* begin Data rows *
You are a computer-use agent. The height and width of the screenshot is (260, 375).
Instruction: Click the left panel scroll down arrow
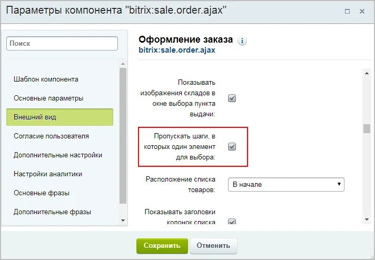(x=123, y=221)
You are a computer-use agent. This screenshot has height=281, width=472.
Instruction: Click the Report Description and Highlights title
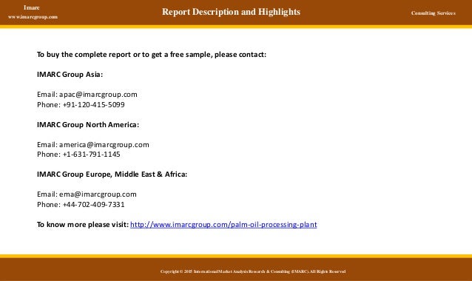click(x=231, y=12)
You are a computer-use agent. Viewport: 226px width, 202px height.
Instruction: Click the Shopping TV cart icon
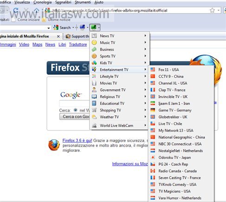[x=94, y=110]
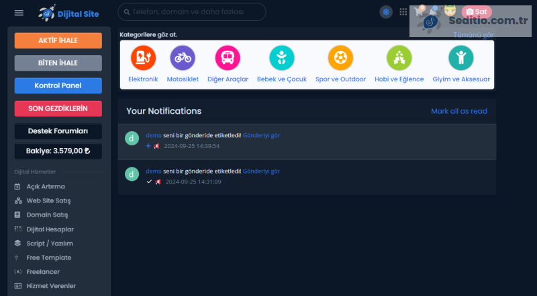
Task: Click the Mark all as read link
Action: pyautogui.click(x=458, y=111)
* end Data rows *
» Exercise instructions: Rewrite the material above, replacing "Instruction" with "Command" wherever it occurs and leaving everything else unchanged. Omit the pictures from your answer.

» Solution to this task:
You are a computer-use agent. The height and width of the screenshot is (260, 375).
Command: Click the left panel scroll down arrow
(x=123, y=221)
You are a computer-use agent. This screenshot has height=281, width=472.
Command: Click the Report Description and Highlights title
click(x=231, y=12)
You are a computer-use agent. Viewport: 226px width, 202px height.
Command: Click the Shopping TV cart icon
[x=94, y=110]
Task: Click the Mark all as read link
Action: pyautogui.click(x=458, y=111)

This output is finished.